In this lab, you redirect control flow to the leaked backup handler address.

cmd_pass disassembly

cmd_pass:
    push {r4, r5, r6, r7, lr}     ; save callee-saved regs + return address
    sub sp, #84                   ; allocate stack frame
    cmp r0, #0                    ; arg == NULL ?
    beq fail_return

    movs r3, #0
    str r3, [sp, #76]             ; decoded_len local
    add r3, sp, #76               ; &decoded_len
    str r3, [sp, #0]              ; pass out_len pointer on stack
    movs r3, #64                  ; decoded buffer capacity
    add r2, sp, #12               ; decoded buffer starts at sp+12
    bl decode_hex                 ; decode user hex into stack buffer
    subs r4, r0, #0               ; check decode result
    bne decode_ok

fail_return:
    movs r4, #0
return_common:
    movs r0, r4
    add sp, #84
    pop {r4, r5, r6, r7, pc}      ; return via saved PC (hijack target)

decode_ok:
    ldr r5, [sp, #76]             ; decoded_len
    movs r2, r5
    cmp r5, #65
    bls copy_and_finish

clamp_len:
    movs r2, #65
    ; fall through into copy_and_finish

copy_and_finish:
    ldr r6, [pc, #48]             ; &g_passphrase
    add r7, sp, #12               ; source: decoded buffer on stack
    movs r1, r7
    movs r0, r6                   ; destination: g_passphrase
    bl __wrap___aeabi_memcpy
    movs r3, #0
    strb r3, [r6, r5]             ; g_passphrase[decoded_len] = '\0'
    ldr r3, [pc, #36]             ; &g_passphrase_len
    str r5, [r3, #0]              ; g_passphrase_len = decoded_len
    movs r2, #64
    movs r1, #0
    movs r0, r7
    bl __wrap_memset              ; wipe decoded stack buffer
    bl proto_send_ok
    ldr r2, [pc, #24]
    ldr r1, [pc, #24]
    movs r0, #1
    bl log_line
    b return_common

What you need to do

  1. Open lab3_stack_overflow.py.
  2. Implement build_overflow_payload(...) TODO.
  3. Analyze cmd_pass in C and disassembly to determine the correct number of filler bytes needed before the saved return address.
  4. Build payload as:
  • participant-derived filler bytes (--payload-bytes)
  • leaked backup handler address encoded as 4-byte little-endian overwrite value
  1. Send payload through pass command.

Run command

python lab3_stack_overflow.py --pin <LAB1_PIN> --ret-addr <LAB2_ADDR> --payload-bytes <YOUR_GUESS>

Example:

python lab3_stack_overflow.py --pin 0123456789 --ret-addr 0x30012345 --payload-bytes 123

Required option:

  • --payload-bytes <N>: number of filler bytes before return address overwrite, derived from cmd_pass stack layout analysis.

💡 Hint:

  • In cmd_pass disassembly, find sub sp, #N: this N is the local stack frame size.
  • That local frame is separate from registers saved by push {..., lr}.
  • Find where decoded[] starts: add r?, sp, #D means decoded base is sp + D.
  • At return, pop {..., pc} restores saved registers; each saved register uses 4 bytes.
  • Compute --payload-bytes as distance from decoded base to saved pc.
  • If you get stuck, first compute the offset to saved r4, then add 4 bytes per register until pc.

Stability note

Corrupting saved registers and adjacent stack variables can make the device hang or stop responding. After an unsuccessful attempt, you may need to unplug and replug the USB cable to force a hard reset before retrying.

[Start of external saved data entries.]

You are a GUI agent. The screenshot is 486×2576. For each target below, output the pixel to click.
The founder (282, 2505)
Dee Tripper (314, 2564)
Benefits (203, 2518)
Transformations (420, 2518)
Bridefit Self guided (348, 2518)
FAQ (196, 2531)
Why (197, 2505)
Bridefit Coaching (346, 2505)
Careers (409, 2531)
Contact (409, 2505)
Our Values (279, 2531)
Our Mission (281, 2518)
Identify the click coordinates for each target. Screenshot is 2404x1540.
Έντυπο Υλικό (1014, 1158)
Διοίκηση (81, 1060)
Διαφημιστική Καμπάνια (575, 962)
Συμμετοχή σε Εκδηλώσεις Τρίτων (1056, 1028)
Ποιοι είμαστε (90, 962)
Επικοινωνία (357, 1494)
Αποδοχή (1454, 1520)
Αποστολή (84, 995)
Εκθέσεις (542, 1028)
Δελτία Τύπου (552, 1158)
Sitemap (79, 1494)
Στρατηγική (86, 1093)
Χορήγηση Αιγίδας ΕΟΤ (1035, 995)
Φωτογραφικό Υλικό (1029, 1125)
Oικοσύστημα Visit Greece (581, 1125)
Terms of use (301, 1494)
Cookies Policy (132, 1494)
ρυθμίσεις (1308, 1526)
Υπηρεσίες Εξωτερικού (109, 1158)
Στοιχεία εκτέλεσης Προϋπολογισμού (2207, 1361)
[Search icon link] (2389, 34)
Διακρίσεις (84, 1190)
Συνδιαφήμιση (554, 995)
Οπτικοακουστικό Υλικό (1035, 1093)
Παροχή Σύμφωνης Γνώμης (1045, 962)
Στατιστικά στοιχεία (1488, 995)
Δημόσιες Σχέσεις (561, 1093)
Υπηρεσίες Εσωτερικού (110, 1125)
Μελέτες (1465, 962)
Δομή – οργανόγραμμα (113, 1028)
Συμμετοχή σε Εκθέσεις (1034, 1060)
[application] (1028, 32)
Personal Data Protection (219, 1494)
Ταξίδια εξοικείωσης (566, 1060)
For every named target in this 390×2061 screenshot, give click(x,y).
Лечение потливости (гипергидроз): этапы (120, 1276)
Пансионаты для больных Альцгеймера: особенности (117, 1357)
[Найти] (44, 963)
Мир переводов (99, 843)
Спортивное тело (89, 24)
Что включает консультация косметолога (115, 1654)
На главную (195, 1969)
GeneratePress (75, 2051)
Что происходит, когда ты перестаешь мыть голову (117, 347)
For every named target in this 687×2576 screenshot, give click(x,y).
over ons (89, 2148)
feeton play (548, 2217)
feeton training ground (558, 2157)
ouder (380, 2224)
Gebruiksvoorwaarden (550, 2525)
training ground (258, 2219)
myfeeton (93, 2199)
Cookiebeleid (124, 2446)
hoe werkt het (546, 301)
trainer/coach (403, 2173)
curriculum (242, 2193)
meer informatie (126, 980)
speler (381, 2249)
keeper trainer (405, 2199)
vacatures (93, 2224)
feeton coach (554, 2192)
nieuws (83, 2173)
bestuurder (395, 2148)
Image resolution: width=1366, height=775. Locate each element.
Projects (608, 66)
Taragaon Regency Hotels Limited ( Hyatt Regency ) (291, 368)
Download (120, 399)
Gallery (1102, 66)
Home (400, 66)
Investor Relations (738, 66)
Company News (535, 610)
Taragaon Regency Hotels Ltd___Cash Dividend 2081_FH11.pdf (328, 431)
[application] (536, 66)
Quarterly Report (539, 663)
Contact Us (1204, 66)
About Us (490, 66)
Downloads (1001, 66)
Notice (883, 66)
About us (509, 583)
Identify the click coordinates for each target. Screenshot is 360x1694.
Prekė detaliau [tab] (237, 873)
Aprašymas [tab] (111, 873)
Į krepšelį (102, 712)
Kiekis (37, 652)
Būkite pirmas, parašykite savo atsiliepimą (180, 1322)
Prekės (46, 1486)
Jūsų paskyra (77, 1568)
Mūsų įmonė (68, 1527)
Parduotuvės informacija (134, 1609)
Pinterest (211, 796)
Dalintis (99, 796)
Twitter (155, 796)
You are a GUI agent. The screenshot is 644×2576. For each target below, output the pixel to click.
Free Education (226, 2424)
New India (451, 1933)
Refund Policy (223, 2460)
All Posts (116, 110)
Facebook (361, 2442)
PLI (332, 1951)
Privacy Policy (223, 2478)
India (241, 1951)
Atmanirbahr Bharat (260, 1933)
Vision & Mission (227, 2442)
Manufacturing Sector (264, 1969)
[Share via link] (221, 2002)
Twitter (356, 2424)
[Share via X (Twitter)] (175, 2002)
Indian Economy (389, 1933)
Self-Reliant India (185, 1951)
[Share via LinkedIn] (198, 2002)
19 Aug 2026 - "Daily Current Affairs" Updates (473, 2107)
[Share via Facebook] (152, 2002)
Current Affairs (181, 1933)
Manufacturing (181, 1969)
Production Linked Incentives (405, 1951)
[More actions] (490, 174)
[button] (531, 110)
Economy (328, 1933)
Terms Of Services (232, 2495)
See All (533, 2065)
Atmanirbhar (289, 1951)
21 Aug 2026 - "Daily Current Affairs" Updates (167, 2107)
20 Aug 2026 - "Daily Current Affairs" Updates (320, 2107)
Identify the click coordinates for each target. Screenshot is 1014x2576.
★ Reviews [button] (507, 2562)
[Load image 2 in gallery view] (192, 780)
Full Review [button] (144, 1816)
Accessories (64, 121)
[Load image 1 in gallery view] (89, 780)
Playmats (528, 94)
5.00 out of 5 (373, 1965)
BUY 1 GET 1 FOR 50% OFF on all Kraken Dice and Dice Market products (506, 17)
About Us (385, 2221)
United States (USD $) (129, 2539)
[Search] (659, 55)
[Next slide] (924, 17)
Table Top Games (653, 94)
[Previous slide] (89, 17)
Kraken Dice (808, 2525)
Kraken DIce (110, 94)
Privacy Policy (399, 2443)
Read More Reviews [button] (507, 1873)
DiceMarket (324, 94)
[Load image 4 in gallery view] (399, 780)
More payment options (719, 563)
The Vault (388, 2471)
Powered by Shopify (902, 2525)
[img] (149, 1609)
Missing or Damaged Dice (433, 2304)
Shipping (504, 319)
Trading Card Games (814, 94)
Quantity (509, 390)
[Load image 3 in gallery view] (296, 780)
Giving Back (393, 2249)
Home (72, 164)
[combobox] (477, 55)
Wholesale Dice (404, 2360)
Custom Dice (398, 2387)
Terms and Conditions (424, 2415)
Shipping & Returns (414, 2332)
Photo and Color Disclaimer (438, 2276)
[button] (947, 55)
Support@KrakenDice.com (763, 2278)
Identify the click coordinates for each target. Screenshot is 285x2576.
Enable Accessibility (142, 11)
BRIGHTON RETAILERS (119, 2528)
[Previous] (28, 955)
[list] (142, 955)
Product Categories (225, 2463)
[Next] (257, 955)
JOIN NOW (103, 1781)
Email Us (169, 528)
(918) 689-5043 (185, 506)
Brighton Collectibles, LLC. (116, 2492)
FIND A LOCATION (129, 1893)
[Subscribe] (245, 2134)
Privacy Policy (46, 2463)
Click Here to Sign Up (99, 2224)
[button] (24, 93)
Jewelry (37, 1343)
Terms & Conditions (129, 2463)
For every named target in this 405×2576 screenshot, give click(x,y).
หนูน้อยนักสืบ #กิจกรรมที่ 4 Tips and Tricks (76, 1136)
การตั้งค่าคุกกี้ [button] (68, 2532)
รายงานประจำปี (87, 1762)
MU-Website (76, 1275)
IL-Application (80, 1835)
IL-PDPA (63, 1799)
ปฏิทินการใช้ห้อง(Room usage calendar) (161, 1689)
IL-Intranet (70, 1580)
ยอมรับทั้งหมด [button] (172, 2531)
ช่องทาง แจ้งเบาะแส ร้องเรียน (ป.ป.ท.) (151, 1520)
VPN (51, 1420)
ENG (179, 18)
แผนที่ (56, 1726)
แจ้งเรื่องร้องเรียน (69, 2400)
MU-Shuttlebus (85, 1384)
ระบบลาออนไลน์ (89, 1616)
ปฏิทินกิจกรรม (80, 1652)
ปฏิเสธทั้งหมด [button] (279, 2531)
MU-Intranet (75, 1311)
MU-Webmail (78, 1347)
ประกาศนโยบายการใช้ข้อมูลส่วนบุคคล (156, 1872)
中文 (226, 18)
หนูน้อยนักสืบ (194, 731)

Expected progression in output

You should see logs such as:

  • Built overflow payload (...) bytes
  • Return address: 0x... (LE bytes: ...)
  • 'pass' command completed: ...
  • Return address hijacked to 0x...

On successful control-flow hijack, the backup function executes and mnemonic backup output appears on the device UX channel (CDC 0), despite normal state gating logic.

Success criteria

  • You trigger cmd_pass overflow remotely.
  • Saved return address is overwritten with leaked backup handler address.
  • Firmware executes backup handler code path.
  • You observe backup mnemonic output on CDC 0.

Defensive takeaway

Bounds checks must be enforced at decode/write time, not only in later copies. Stack memory corruption plus leaked code addresses enables reliable return-address hijacking and bypass of protection logic.